In this section, we compare the proposed method with four conventional machine learning algorithms. For simplicity, all the conventional algorithms use their default parameters. We adopt a class imbalance ratio of 10 as an example. The classification results are given in Table 4 in terms of TPR, FPR, precision, F1-score, G-mean, and Kappa on the test data.

From Table 4, we can see that the class imbalance problem strongly affects the performances of the conventional machine learning algorithms. For example, the TPR value of the SVM algorithm is only 0.10, which indicates that a large number of spam samples (the minority class) are misclassified as non-spam (the majority class). This also causes the G-mean value of SVM to be only 0.31 and the Kappa value of SVM to be 0.16. Although the GNB method achieves a performance of 0.91, its false positive rate reaches 0.81. Therefore, its precision, F1-score and Kappa values, are the lowest. These results show that a large number of non-spam samples are misclassified as spam samples.

Figure 4 presents the classification performance of each method in terms of TPR, FPR, precision, F1-score, G-mean, and Kappa. The histogram chart illustrates that only the CART method and our method have stable metrics; the other methods have large fluctuations. For example, the precision of SVM is 0.77, but its TPR is 0.10, F1-score is 0.18, and its Kappa is 0.16, which means that the method is highly influenced by the majority class, and the classification results tend toward non-spam. The TPR, precision, F1-score, and Kappa of CART method show stable performance within the range 0.50–0.57, but these values are lower than those of our approach.

In comparison to the conventional machine learning algorithms on the same dataset, Table 4 and Figure 4 show that our approach performs better than other approaches. In particular, the F1-score value (70%) and Kappa value (67%) of our approach are much higher than those of the other methods.

4.4.2. Comparisons with Class Imbalance Methods

On the basis of the comparisons in the previous section of our proposed algorithm with conventional machine learning algorithms, we further compare our algorithm with more advanced algorithms regarding their abilities to solve the class imbalance problem. Section 2.2 mentions that ensemble learning can effectively improve the performance when faced with class imbalance problems. Therefore, we add ensemble learning algorithms that use majority voting as an ensemble strategy to the comparison. CSDNN is an algorithm based on cost sensitivity learning as discussed in Section 3.2, while AdaCost, MetaCost, and WSNN are all improved algorithms based on cost sensitive learning. Table 5 presents a comparison of the above algorithms in terms of TPR, FPR, precision, F1-score, and Kappa.

As shown in Table 5, the performances of these improved methods are significantly better than those of the conventional machine learning algorithms. For example, the TPR value in Table 5 fluctuates less than that in Table 4 and the mean value is higher. The same phenomenon occurs for G-mean, with an average of 0.78 in this experiment, but an average of 0.59 in the previous experiment. These results show that the methods in this experiment provide improvements when faced with class imbalance problems.

Figure 5 intuitively illustrates an experimental comparison between our proposed method and the improved methods. Considering the MetaCost method as an example, the TPR of this method is 0.69, which is very close to the 0.70 achieved by our method, but its accuracy, F1-score, and Kappa are 0.3, 0.19, and 0.22 lower than those of our method. This phenomenon indicates that although the method obtains a better positive sample recognition rate, it also misclassifies a large number of negative samples.
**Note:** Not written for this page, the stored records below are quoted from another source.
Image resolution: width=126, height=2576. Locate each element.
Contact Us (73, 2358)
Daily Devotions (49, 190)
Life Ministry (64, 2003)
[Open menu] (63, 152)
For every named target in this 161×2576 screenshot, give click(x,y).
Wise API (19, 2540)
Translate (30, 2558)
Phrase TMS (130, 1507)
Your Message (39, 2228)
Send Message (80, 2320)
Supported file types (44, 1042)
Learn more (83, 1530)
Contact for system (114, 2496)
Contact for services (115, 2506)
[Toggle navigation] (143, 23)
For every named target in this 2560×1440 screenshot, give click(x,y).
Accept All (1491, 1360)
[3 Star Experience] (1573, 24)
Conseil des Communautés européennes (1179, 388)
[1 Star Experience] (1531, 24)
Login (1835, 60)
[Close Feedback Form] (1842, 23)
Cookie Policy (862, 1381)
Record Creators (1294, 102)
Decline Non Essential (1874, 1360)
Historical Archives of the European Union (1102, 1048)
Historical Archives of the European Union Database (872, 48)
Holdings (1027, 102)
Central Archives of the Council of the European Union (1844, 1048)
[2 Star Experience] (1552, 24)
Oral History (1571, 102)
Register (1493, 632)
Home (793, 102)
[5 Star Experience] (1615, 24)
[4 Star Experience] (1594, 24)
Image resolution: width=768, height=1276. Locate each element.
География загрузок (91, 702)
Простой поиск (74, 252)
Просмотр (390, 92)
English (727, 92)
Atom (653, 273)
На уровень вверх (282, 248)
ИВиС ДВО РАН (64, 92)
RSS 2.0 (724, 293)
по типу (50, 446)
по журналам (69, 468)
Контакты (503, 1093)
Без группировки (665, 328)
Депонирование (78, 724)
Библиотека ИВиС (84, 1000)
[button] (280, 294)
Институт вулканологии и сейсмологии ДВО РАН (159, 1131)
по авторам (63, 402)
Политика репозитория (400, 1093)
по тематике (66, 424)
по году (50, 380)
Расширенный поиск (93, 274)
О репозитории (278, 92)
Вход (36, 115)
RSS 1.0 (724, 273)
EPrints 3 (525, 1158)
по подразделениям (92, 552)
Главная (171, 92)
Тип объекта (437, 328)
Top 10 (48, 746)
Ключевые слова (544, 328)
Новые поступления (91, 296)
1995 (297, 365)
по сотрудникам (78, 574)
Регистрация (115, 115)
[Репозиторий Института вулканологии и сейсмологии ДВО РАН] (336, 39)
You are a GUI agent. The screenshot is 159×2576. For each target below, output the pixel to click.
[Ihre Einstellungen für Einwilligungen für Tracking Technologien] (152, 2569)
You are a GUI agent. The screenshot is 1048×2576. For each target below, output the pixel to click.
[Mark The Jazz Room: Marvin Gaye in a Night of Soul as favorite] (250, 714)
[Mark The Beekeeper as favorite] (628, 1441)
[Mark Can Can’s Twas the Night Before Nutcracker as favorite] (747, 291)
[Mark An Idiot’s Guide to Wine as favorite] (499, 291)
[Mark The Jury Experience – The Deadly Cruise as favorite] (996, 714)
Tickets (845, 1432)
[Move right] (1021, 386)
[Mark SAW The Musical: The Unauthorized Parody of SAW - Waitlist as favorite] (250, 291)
In the same way, the ensemble learning method achieved good results in this group of experiments, but its accuracy and F1-score are 7% and 4% lower than that of our method, and its Kappa is 5% lower. Therefore, our method yields good performances as compared with those of other improved methods.

In addition, it is worth noting that CSDNN, AdaCost, MetaCost, and our method are all improved by cost-sensitive learning, but our method adopts the integrated learning framework based on stacking, and the data processing of the basic module effectively improves the classification performance of the overall algorithm.

4.4.3. Comparisons with Varying Class Imbalance Rates

To verify the robustness of our method, we conducted experiments under five different class imbalance rates. According to the results of the previous two experiments, CART and ensemble learning are the next-best methods to our approach. Therefore, this section compares the performance of the proposed method with these two methods under different class imbalance rates. In this work, we define the class imbalance rate as follows:

I R = \frac{| M a j o r i t y |}{| M i n o r i t y |}

(15)

where

| M a j o r i t y |

and

| M i n o r i t y |

are the number of samples belonging to the majority and minority classes, respectively. Figure 6 compares the average F1-score results of three different methods at different class imbalance rates (i.e., IR equals 2, 6, 10, 14, and 18).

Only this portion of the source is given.